■ **Text excerpt**:
■ ■ ■ ■
I also heard of guys using 1/8" dia. x 1/8" long (or maybe a little longer?) rare-earth magnets. These can be installed after track laying and/or ballasting. Install a pair at each uncoupling location by drilling 1/8" dia. holes between the ties and right inside the rails, if memory serves.

Highly recommend NOT installing these magnets anywhere close to on or near the beginning or end of any grades. You won't be happy.

*Mixed Freight Bonus Tip* for the weak of mind (kinda' like myself, ya' know what I mean? ):
For guys with Kato Unitrack, Bachmann E-Z Track, Atlas Tru-Track, or any other track with plastic, built-in road bed................
You can do the exact same with rare-earth magnets. Cut small pieces of 1/8" thick cork to fit underneath the roadbed. Punch a pair of holes in the cork directly underneath the rail locations, then glue the cork in place underneath the plastic roadbed. Place a pair of magnets in the cork, and Wah-Lah! Instant uncoupling section!!!


----------



## GNfan (Jun 3, 2016)

Mixed Freight said:


> For guys with Kato Unitrack, Bachmann E-Z Track, Atlas Tru-Track, or any other track with plastic, built-in road bed................
■ ■ ■ ■
■ **Recorded information**:
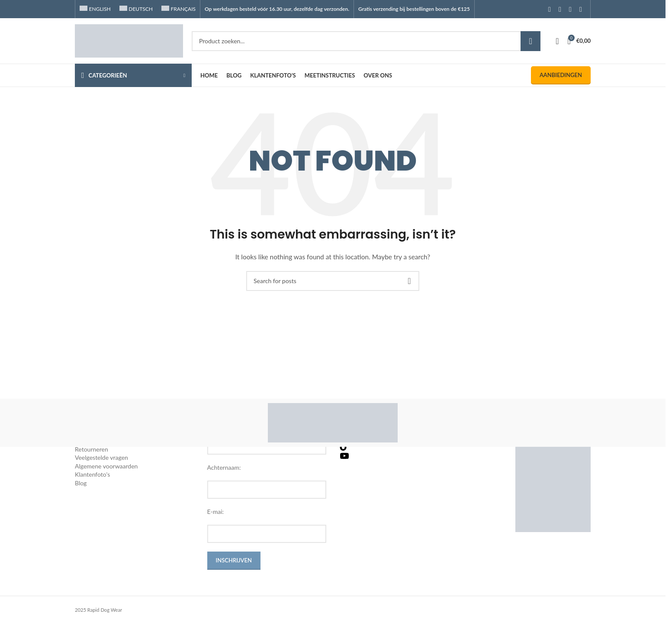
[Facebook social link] (550, 9)
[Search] (366, 41)
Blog (80, 483)
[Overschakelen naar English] (95, 9)
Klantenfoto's (92, 474)
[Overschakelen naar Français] (178, 9)
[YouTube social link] (570, 9)
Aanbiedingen (561, 75)
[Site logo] (129, 40)
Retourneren (91, 449)
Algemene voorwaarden (106, 466)
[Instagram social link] (560, 9)
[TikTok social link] (581, 9)
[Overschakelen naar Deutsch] (136, 9)
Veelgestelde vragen (101, 457)
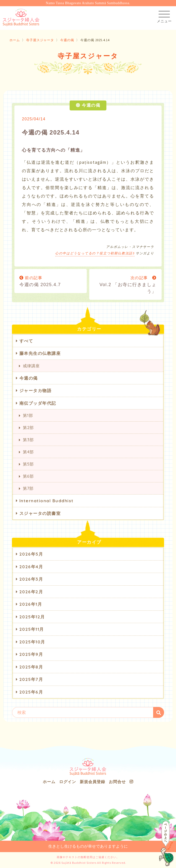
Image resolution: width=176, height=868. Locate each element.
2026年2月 (31, 592)
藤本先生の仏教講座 (40, 353)
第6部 (28, 476)
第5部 (28, 464)
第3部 (28, 440)
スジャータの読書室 (40, 513)
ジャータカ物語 (35, 390)
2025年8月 (31, 667)
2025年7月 (31, 679)
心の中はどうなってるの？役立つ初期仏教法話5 (95, 253)
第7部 (28, 488)
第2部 (28, 427)
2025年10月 (32, 642)
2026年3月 (31, 579)
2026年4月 (31, 566)
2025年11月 (31, 629)
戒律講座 (31, 366)
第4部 (28, 452)
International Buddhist (46, 500)
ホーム (15, 40)
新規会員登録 (92, 781)
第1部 (28, 415)
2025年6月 (31, 692)
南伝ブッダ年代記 (37, 403)
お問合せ (117, 781)
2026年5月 (31, 554)
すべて (26, 341)
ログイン (68, 781)
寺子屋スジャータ (40, 40)
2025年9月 (31, 654)
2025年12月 (32, 617)
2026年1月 (31, 604)
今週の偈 (67, 40)
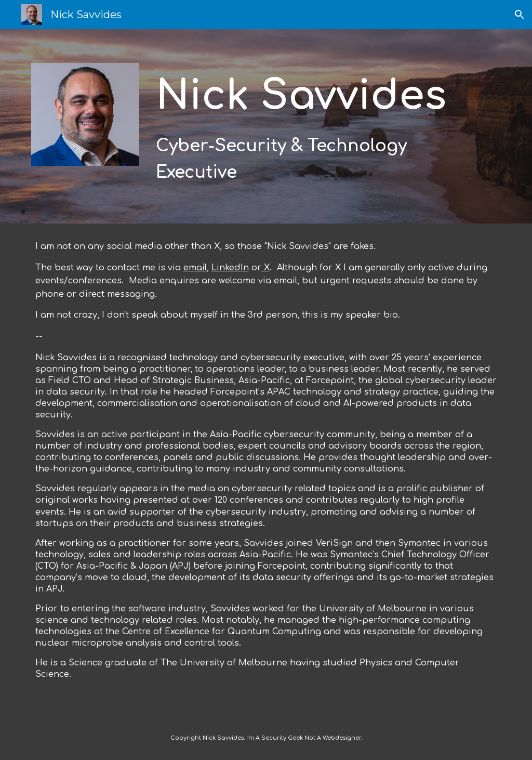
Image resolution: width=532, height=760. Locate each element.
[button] (520, 15)
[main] (306, 126)
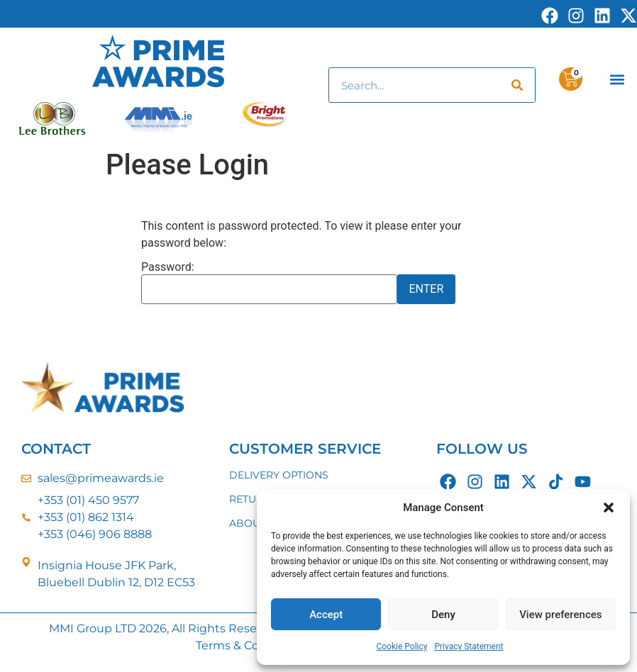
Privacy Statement (468, 646)
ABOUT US (256, 523)
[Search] (517, 85)
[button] (609, 508)
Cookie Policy (401, 646)
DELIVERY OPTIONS (279, 475)
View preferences (560, 615)
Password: (269, 283)
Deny (443, 615)
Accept (326, 615)
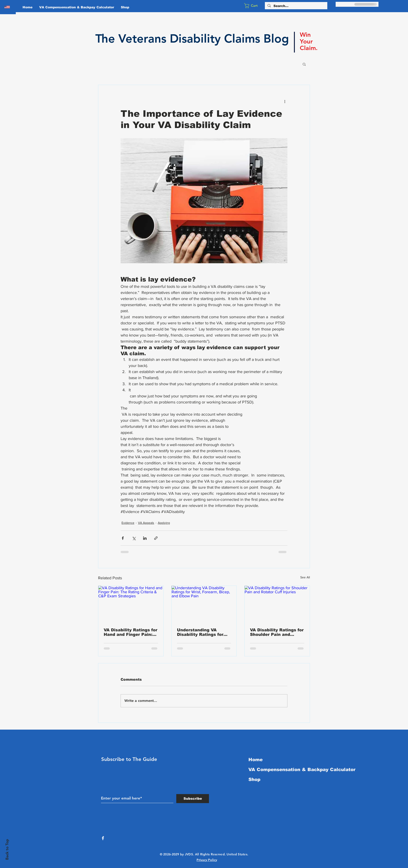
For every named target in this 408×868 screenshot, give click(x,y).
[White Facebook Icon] (103, 838)
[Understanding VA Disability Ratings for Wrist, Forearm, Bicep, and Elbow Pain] (204, 604)
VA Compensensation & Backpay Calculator (298, 769)
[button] (254, 5)
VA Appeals (146, 523)
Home (255, 760)
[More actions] (285, 101)
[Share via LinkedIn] (145, 538)
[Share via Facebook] (123, 538)
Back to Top (7, 849)
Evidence (128, 523)
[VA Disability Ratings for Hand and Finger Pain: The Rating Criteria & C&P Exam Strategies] (131, 604)
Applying (164, 523)
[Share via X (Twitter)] (134, 538)
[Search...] (295, 6)
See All (305, 577)
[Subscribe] (192, 799)
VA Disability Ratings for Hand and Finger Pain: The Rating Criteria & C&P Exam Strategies (130, 632)
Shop (254, 779)
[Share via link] (156, 538)
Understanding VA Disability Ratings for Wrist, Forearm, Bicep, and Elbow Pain (201, 632)
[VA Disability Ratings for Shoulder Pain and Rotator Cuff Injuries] (277, 604)
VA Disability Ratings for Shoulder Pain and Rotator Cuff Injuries (277, 632)
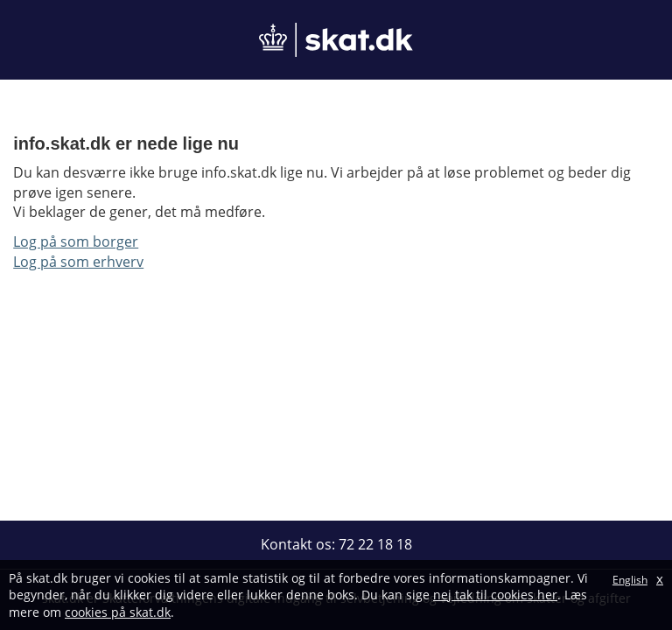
■ ■ ■ ■
■ **Exercise instructions**:
(a) In the model railroad forum excerpt, how thick should the cork pieces placed underneath the plastic roadbed be?
(b) Update the entries running from the line containing "Cookie Policy (401, 646)" through the line containing "[Share via link] (156, 538)", replacing "Share via" with "Post to" and keeping everything else unchanged. Return only those lines, leaving out the pictures.
The model railroad forum excerpt and the entries are independent of each other.

■ **Task-by-task answers**:
(a) The cork pieces should be 1/8" thick.

(b)
Cookie Policy (401, 646)
DELIVERY OPTIONS (279, 475)
View preferences (560, 615)
Password: (269, 283)
Deny (443, 615)
Accept (326, 615)
For every named target in this 408×868 screenshot, give click(x,y).
[White Facebook Icon] (103, 838)
[Understanding VA Disability Ratings for Wrist, Forearm, Bicep, and Elbow Pain] (204, 604)
VA Compensensation & Backpay Calculator (298, 769)
[button] (254, 5)
VA Appeals (146, 523)
Home (255, 760)
[More actions] (285, 101)
[Post to LinkedIn] (145, 538)
[Post to Facebook] (123, 538)
Back to Top (7, 849)
Evidence (128, 523)
[VA Disability Ratings for Hand and Finger Pain: The Rating Criteria & C&P Exam Strategies] (131, 604)
Applying (164, 523)
[Post to X (Twitter)] (134, 538)
[Search...] (295, 6)
See All (305, 577)
[Subscribe] (192, 799)
VA Disability Ratings for Hand and Finger Pain: The Rating Criteria & C&P Exam Strategies (130, 632)
Shop (254, 779)
[Post to link] (156, 538)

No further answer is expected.